> My organisation has now purchased its EDRMS solution. My current view
> is
> that we manage e-mails within the EDRMS environment. I am aware of a
> number of issues this brings, string e-mails, possibly duplicated
> saving
> (although we should be able to identify the latter), capturing
> ephemera,
> deleting important e-mails without saving as a record etc etc.
>
> My question is... Will colleagues moving to EDRMS be seeking to follow
> a
> similar path? Or, do you consider the risk such that you will be
> looking
> for alternative means of capture? and if so what are your current
> proposals.
It's all about policy and training... and then more training, and then
just maybe a LITTLE MORE TRAINING =)
There are a number of auto-classification tools on the market, but they
have limited success and all of them require a lot of customization and
"tweaking" to have any reasonable level of functionality. The day will
come when the "best of breed" will be 75% out of the box, once you
program in your basic rules... but there will be a long time before
most organizations will be satisfied with 75% unless you have a VERY
LOW volume, are able to deal with the remaining 25% manually (until it
"learns" to do better), or are in a non-regulated situation where you
aren't concerned about effectively managing your e-mail as a record.

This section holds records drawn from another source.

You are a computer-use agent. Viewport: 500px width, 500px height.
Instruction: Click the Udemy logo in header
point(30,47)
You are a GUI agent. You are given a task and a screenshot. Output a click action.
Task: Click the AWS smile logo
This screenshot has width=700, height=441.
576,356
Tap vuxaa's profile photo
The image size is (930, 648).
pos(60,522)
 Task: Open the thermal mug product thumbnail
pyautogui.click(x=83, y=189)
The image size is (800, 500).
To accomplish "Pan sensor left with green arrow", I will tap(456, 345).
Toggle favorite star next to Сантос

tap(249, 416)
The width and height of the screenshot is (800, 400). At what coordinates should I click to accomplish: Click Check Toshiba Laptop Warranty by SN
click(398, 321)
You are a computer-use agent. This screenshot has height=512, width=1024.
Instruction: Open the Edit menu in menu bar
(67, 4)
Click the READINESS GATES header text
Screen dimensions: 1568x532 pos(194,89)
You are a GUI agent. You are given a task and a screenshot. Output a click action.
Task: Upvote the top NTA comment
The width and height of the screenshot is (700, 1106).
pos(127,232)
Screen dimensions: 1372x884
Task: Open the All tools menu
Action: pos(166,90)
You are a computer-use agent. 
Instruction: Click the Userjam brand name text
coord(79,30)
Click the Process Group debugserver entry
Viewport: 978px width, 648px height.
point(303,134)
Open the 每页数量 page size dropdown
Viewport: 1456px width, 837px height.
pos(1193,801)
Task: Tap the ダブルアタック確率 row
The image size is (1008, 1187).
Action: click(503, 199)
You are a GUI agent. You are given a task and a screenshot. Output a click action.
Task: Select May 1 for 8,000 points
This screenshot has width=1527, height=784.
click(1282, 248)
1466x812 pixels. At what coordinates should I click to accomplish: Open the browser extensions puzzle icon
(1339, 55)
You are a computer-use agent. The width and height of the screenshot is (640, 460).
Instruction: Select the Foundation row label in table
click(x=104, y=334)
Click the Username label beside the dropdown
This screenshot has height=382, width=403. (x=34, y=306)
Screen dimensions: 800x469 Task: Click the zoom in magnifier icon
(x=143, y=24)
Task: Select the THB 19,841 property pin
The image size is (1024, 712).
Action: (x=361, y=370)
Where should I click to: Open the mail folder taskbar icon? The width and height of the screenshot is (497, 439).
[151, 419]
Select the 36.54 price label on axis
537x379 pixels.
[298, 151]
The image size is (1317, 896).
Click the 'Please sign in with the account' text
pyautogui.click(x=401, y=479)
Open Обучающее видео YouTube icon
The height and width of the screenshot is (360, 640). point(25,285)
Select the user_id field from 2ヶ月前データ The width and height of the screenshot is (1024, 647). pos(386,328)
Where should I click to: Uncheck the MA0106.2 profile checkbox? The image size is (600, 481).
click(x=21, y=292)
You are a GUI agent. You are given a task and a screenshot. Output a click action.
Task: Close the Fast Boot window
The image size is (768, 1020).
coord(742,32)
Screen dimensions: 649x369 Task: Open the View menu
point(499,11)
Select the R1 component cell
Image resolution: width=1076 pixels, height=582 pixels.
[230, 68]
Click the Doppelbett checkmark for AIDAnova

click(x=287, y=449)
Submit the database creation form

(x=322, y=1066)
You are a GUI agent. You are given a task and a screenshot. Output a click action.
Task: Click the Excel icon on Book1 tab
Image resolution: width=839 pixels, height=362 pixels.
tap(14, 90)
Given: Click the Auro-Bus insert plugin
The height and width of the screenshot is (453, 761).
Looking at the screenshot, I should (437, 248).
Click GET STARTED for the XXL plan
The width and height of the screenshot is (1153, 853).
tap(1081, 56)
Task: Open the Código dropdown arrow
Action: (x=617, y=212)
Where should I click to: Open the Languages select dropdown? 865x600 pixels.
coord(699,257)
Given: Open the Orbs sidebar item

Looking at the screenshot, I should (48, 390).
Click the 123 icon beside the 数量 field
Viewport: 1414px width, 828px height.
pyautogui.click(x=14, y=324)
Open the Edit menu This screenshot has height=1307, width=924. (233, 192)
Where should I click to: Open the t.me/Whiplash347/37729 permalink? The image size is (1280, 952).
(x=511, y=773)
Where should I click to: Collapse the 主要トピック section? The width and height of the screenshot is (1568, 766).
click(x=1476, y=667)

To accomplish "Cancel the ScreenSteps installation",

You need to get buy-in from high on the management food chain to
establish policies that are enforceable through training and set up the
ability to deliver "train-the-trainer" sessions to push it father down
to establish local points of contact, then provide guides and
additional one-on-one training as necessary... and you need to convince
individuals that it's worth the effort to do this, or there's no
buy-in. Find out what makes it valuable to them, and use this
increased functionality as selling points to get them on board.